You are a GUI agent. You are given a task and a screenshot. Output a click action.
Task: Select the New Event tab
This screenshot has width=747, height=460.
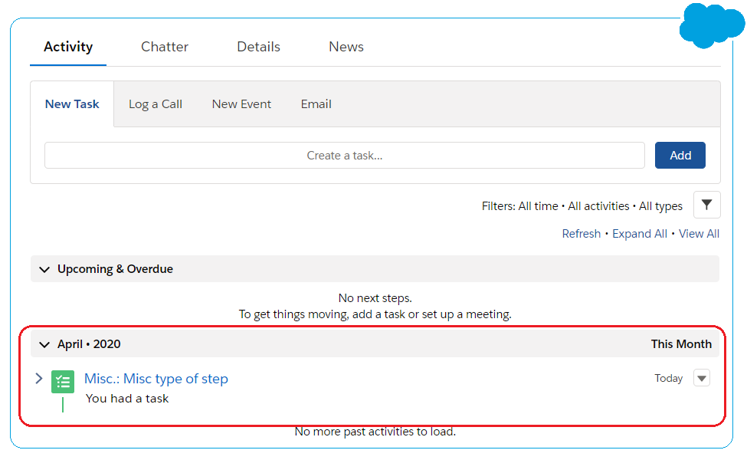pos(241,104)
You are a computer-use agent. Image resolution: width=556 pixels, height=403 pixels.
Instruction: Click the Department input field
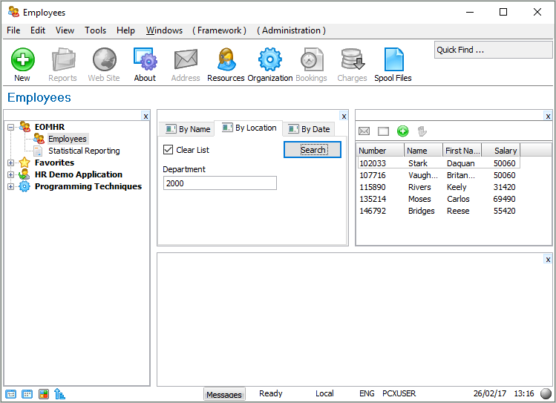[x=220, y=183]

_____

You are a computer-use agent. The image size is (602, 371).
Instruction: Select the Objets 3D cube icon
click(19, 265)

_____

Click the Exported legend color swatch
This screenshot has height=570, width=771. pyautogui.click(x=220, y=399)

_____

- [TO DO]
Lines with "computer" in them are what the answer must contain; copy each from the records above.

- [TASK OUTPUT]
You are a computer-use agent. Image resolution: width=556 pixels, height=403 pixels.
You are a computer-use agent. The image size is (602, 371).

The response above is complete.